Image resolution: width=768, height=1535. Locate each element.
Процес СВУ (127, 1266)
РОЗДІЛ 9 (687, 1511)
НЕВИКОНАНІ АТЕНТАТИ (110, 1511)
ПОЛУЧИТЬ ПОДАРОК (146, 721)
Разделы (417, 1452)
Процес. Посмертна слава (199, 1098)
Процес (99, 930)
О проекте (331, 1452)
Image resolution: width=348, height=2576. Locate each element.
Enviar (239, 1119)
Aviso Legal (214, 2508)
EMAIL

——————

Rewrite the records with each "Locate" replaced by "Identify", leaving everything else unchanged.

Image resolution: width=768, height=1535. Identify each element.
Процес СВУ (127, 1266)
РОЗДІЛ 9 (687, 1511)
НЕВИКОНАНІ АТЕНТАТИ (110, 1511)
ПОЛУЧИТЬ ПОДАРОК (146, 721)
Разделы (417, 1452)
Процес. Посмертна слава (199, 1098)
Процес (99, 930)
О проекте (331, 1452)
Image resolution: width=348, height=2576. Identify each element.
Enviar (239, 1119)
Aviso Legal (214, 2508)
EMAIL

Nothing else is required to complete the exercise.